On Fri, Apr 17, 2009 at 12:16, Jim Gibson <[email protected]> wrote:
> On 4/16/09 Thu Apr 16, 2009 1:39 PM, "[email protected]" <[email protected]>
> scribbled:
>
>> Hello,
>>
>> I would like to know, how to force perl unfold "foreach" expression during
>> the
>> compilation, i.e. I want next code:
snip
> Can you explain why you want to do this?
snip
It is called loop unrolling and is a performance hack that many
compilers perform when passed a switch to optimize the code it
generates.
Perl does do some optimization (such as constant folding), but I do
not believe you have any control over it and I am nearly 100% certain
it does not unroll loops for you.

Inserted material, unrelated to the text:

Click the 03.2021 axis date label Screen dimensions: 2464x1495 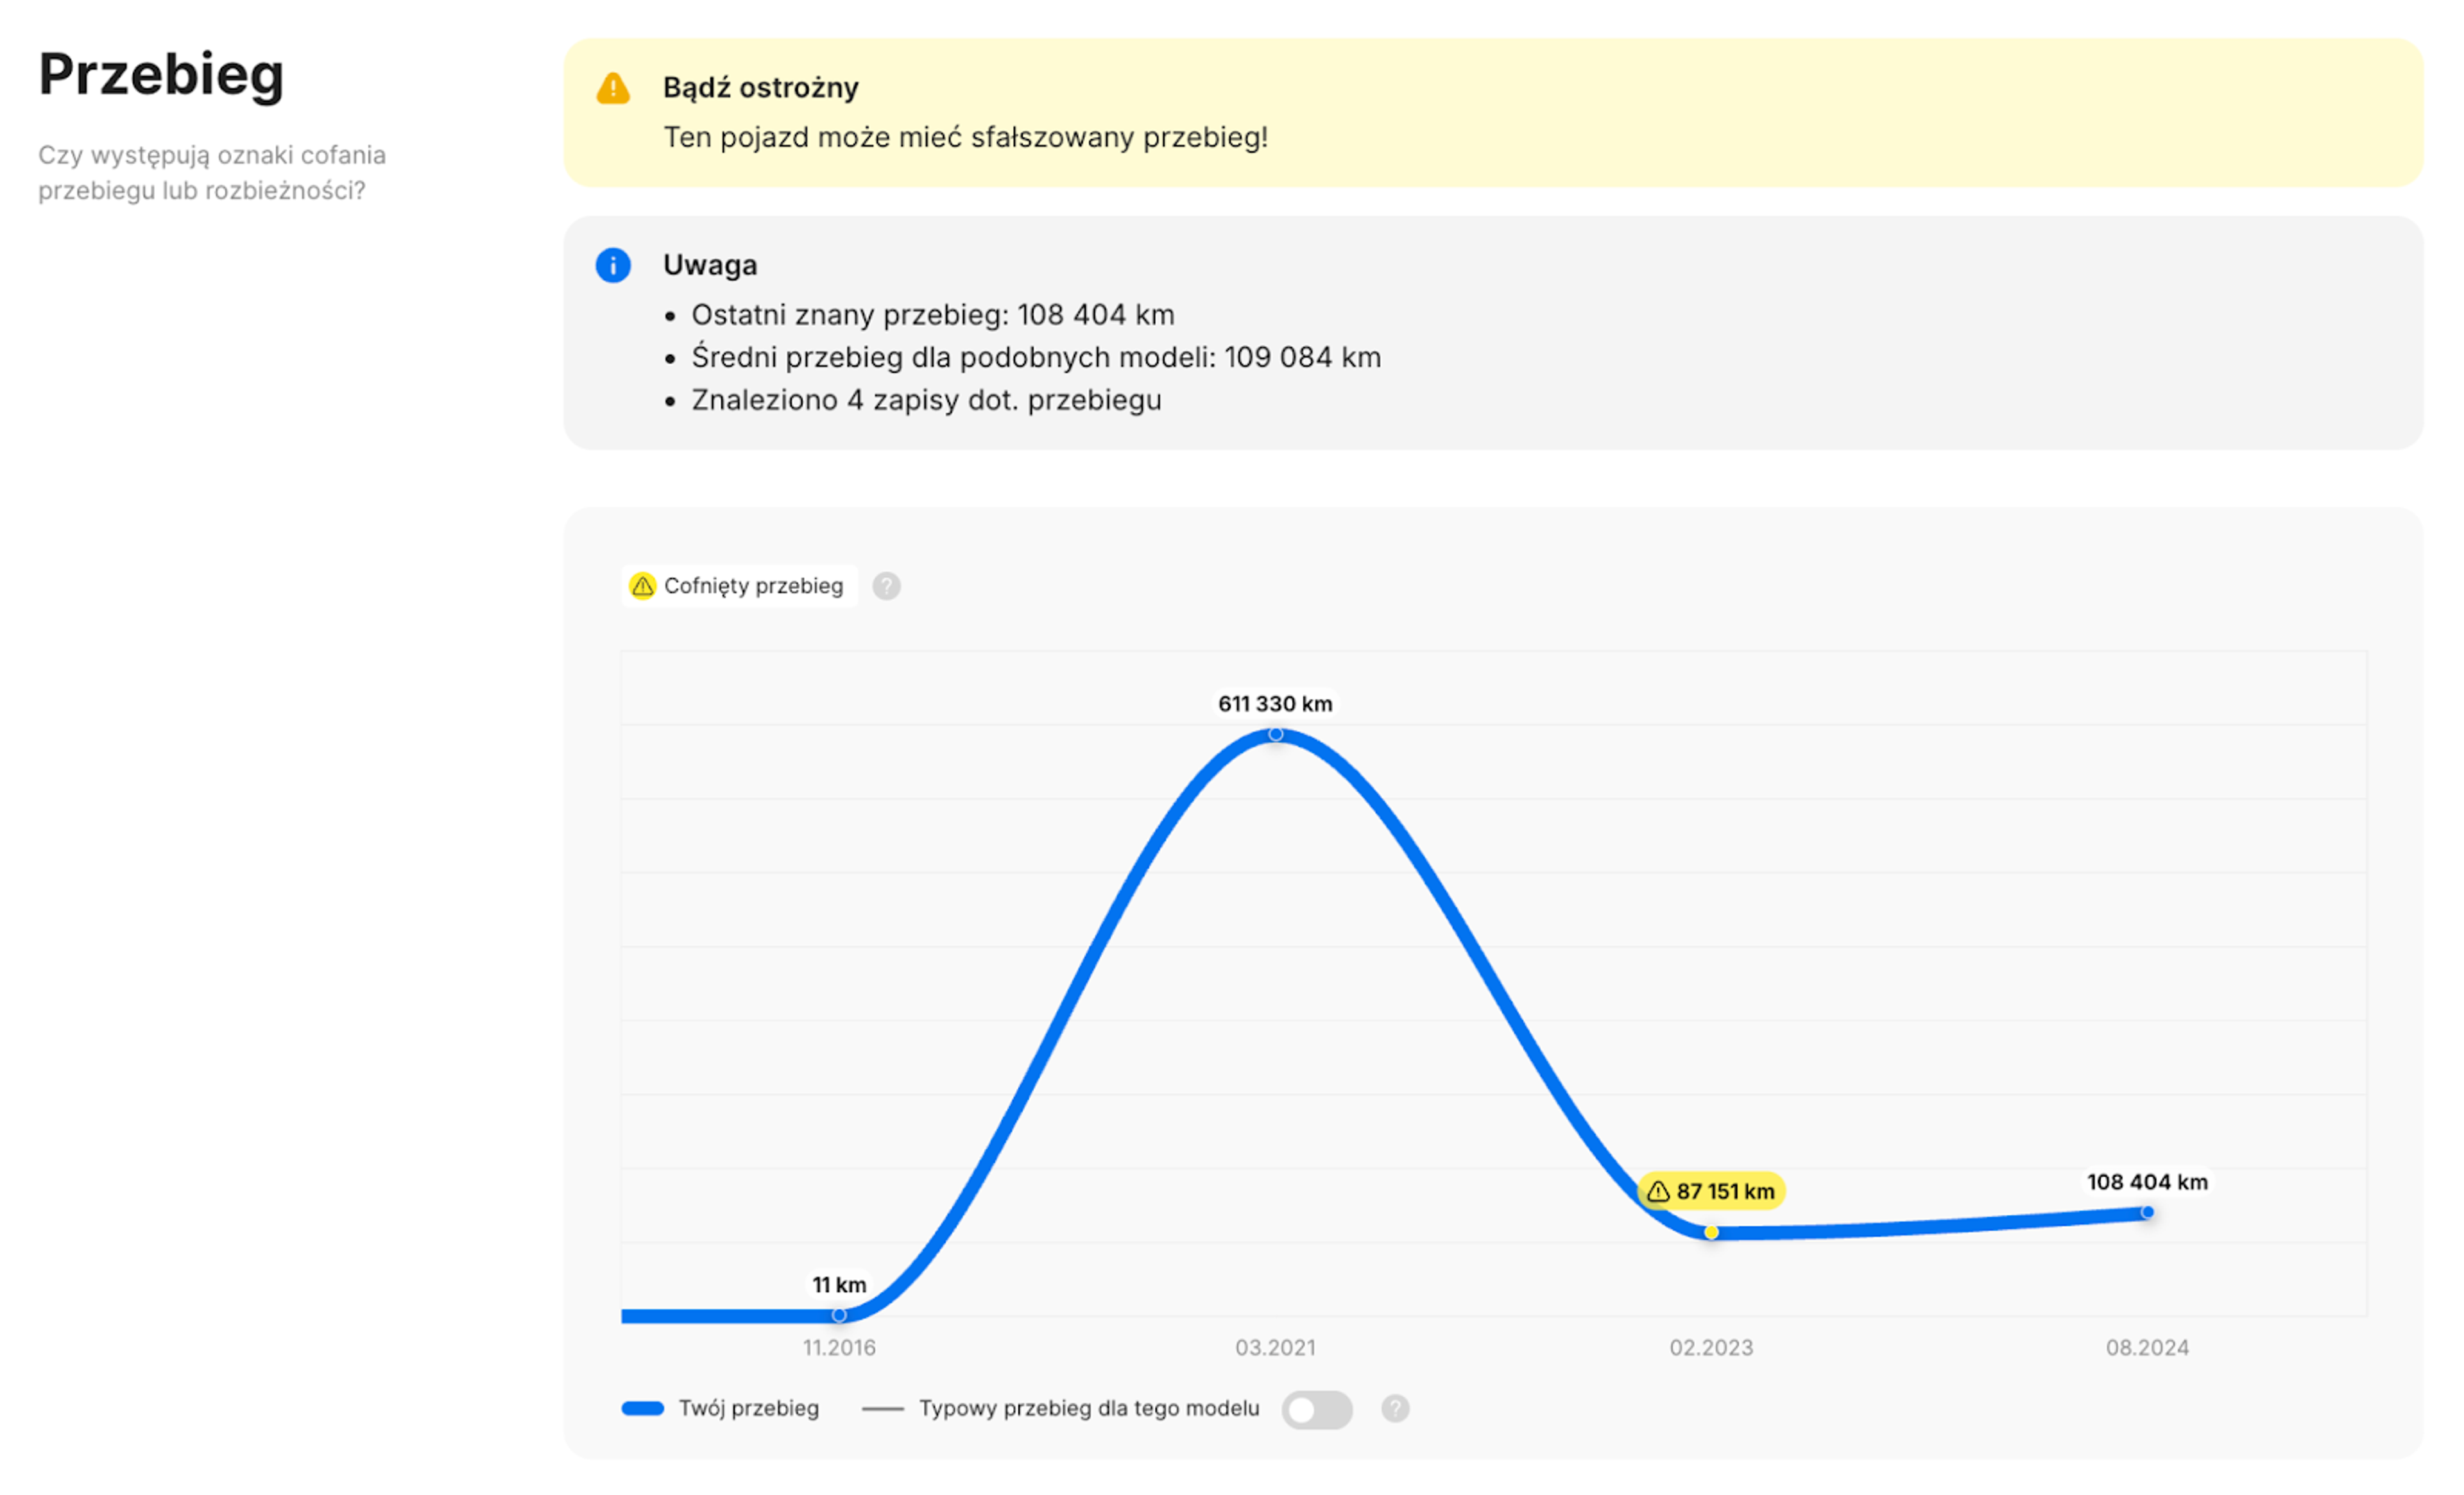[x=1275, y=1348]
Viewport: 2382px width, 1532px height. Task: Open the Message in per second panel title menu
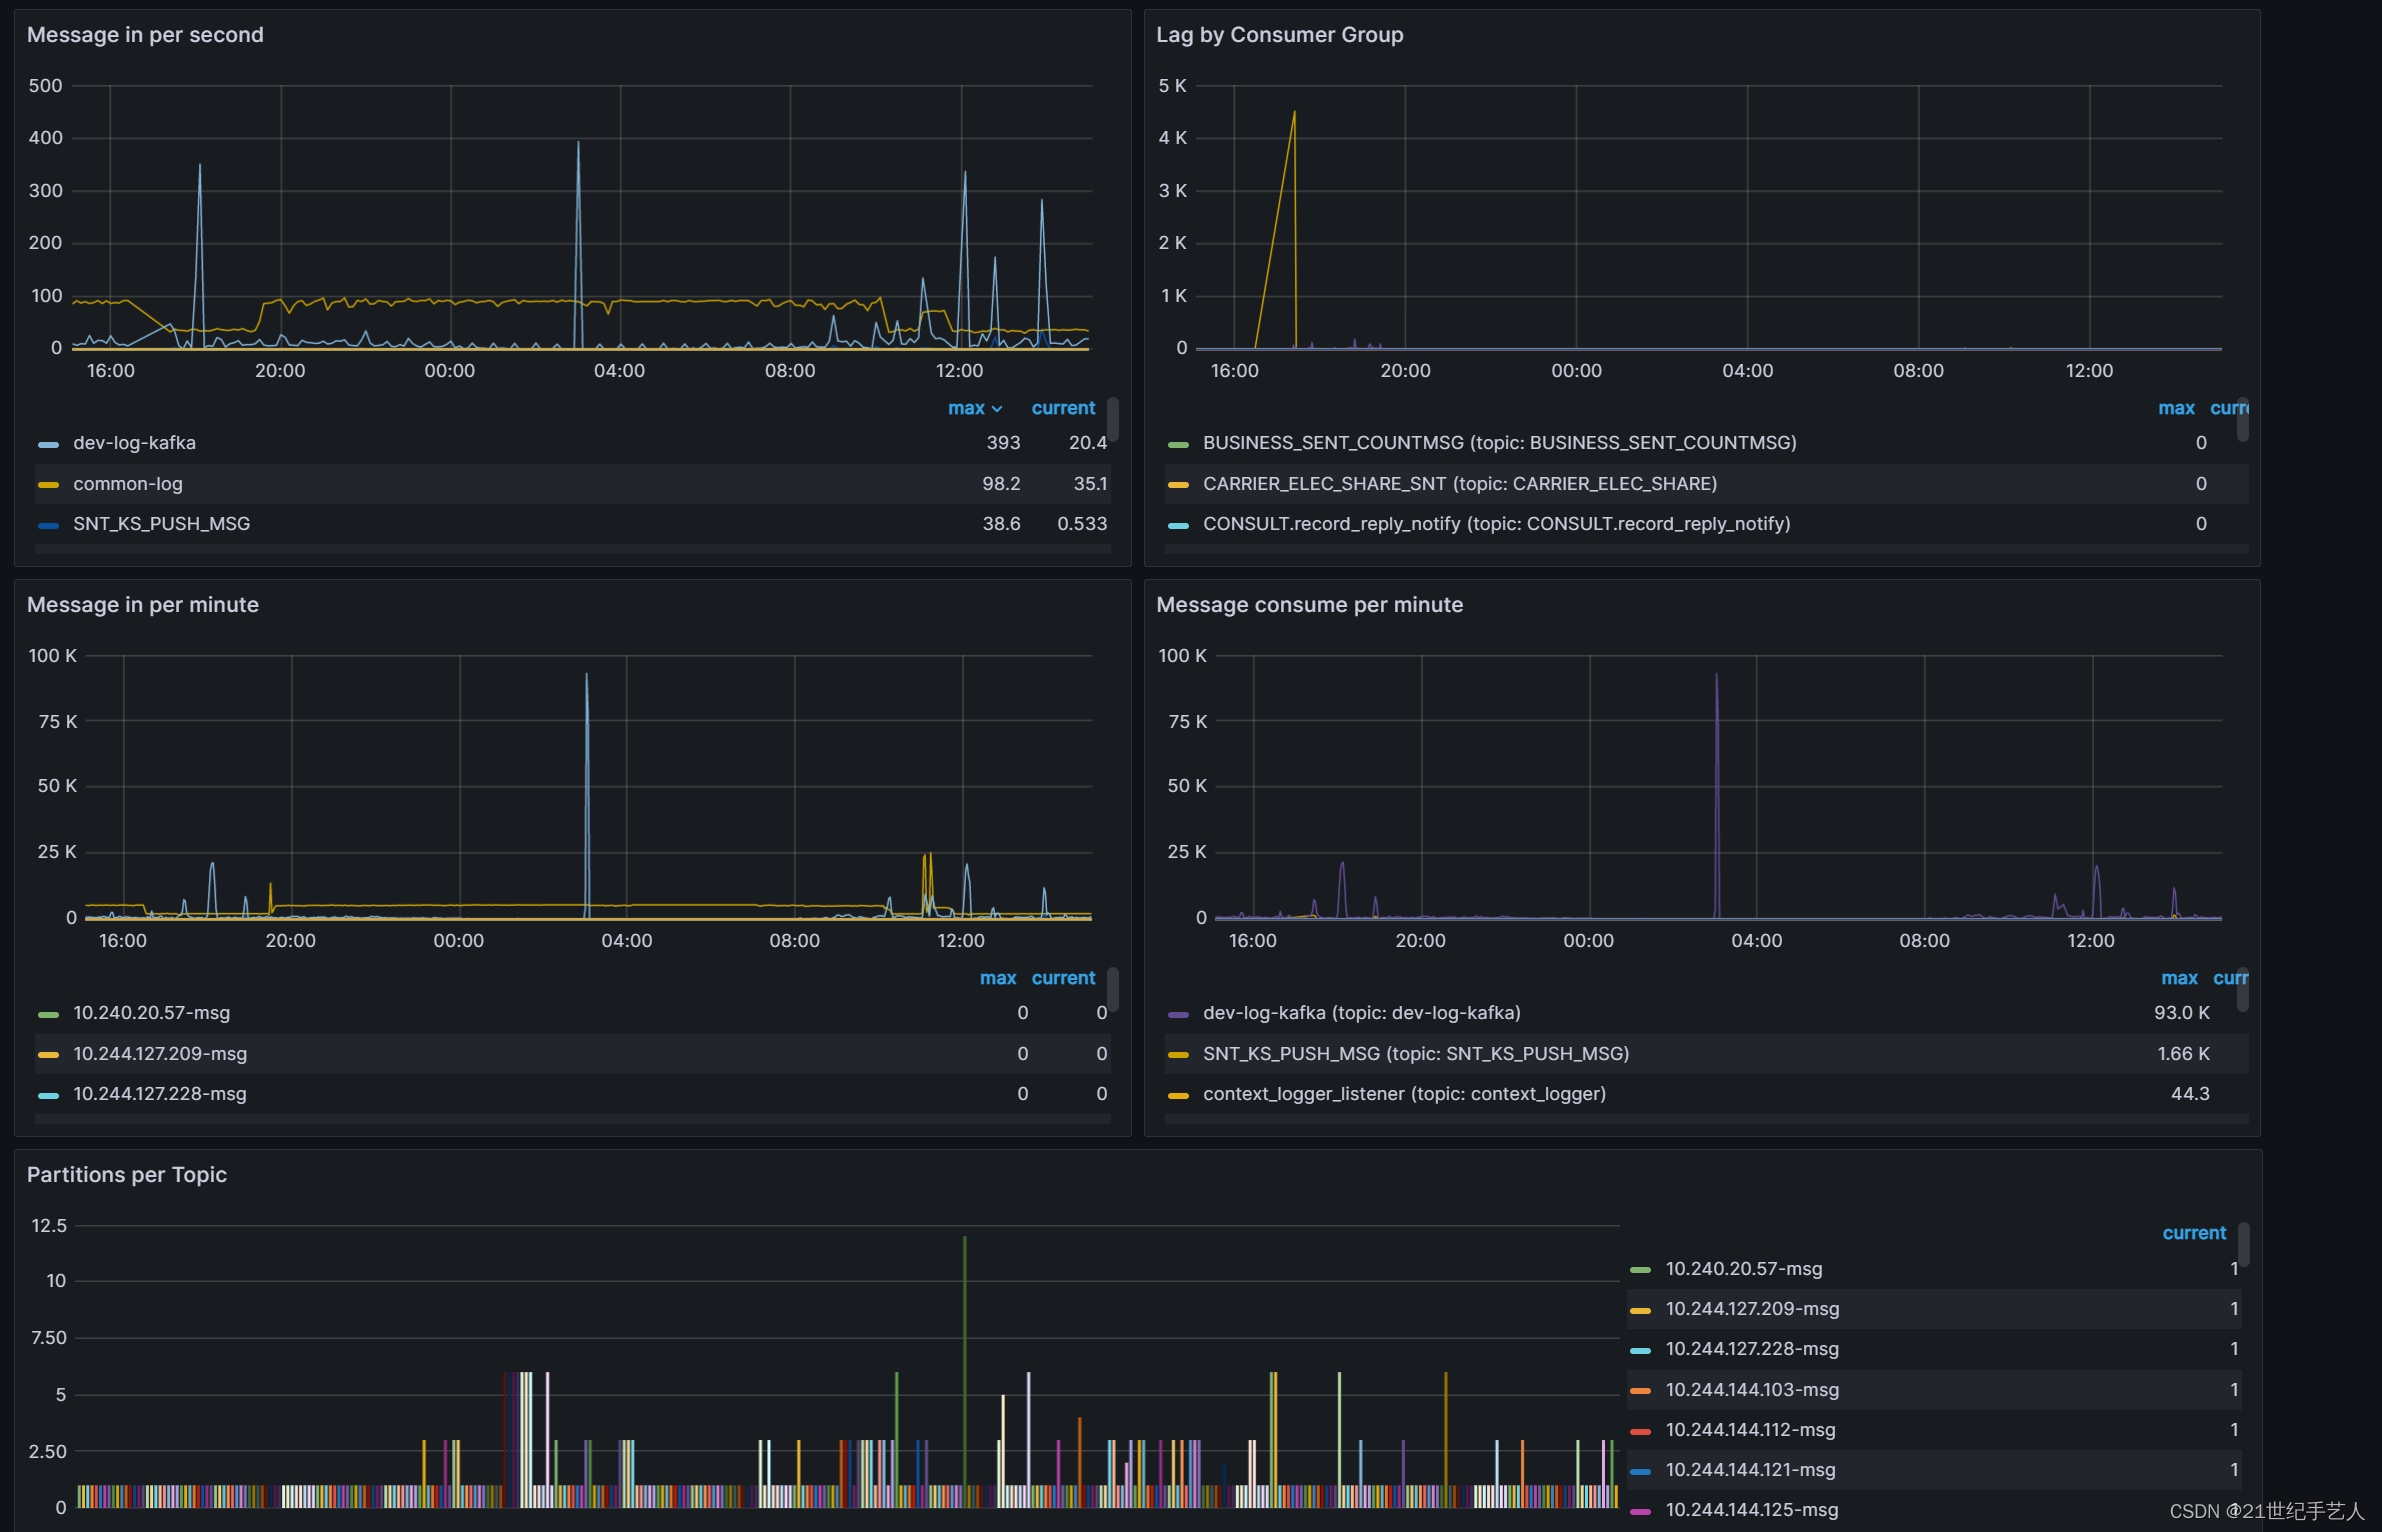click(x=145, y=35)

If you have need of that sort of
micro-optimization you probably shouldn't be using Perl, or you should
be looking into using XS or Inline::C for the high cost loops.
snip
> I suggest you write a program that measures the execution times for the
> iterative-loop case and the unfolded case and compare them to see if you
> will gain enough execution time (if that is indeed what you are seeking) to
> justify the additional memory needed to contain the unwrapped block
> statements. (Were I to do this, I would write a Perl program to generate the
> Perl program!) See the Benchmark module.
snip
Manually unrolling the loop gives you a modest increase in speed for
1,000 items:
forloop: 500500
unrolled: 500500
Rate forloop unrolled
forloop 4034/s -- -31%
unrolled 5852/s 45% --
But almost no benefit for 100,000 items:
forloop: 5000050000
unrolled: 5000050000
Rate forloop unrolled
forloop 38.6/s -- -1%
unrolled 38.9/s 1% --
#!/usr/bin/perl
use strict;
use warnings;
use List::Util qw/sum/;
use Benchmark;
my $unrolled = 'sub unrolled { my @a; ';
for my $i (0 .. 1_000) {
$unrolled .= "\$a[$i] = $i;";
}
$unrolled .= 'return \...@a; }; 1';
eval $unrolled or die $@;
my %subs = (
forloop => sub {
my @a;
for my $i (0 .. 1_000) {
$a[$i] = $i;
}
return \...@a;
},
unrolled => \&unrolled
);
for my $sub (sort keys %subs) {
print "$sub: ", sum(@{$subs{$sub}->()}), "\n";
}
Benchmark::cmpthese(-2, \%subs);
--
Chas. Owens
wonkden.net
The most important skill a programmer can have is the ability to read.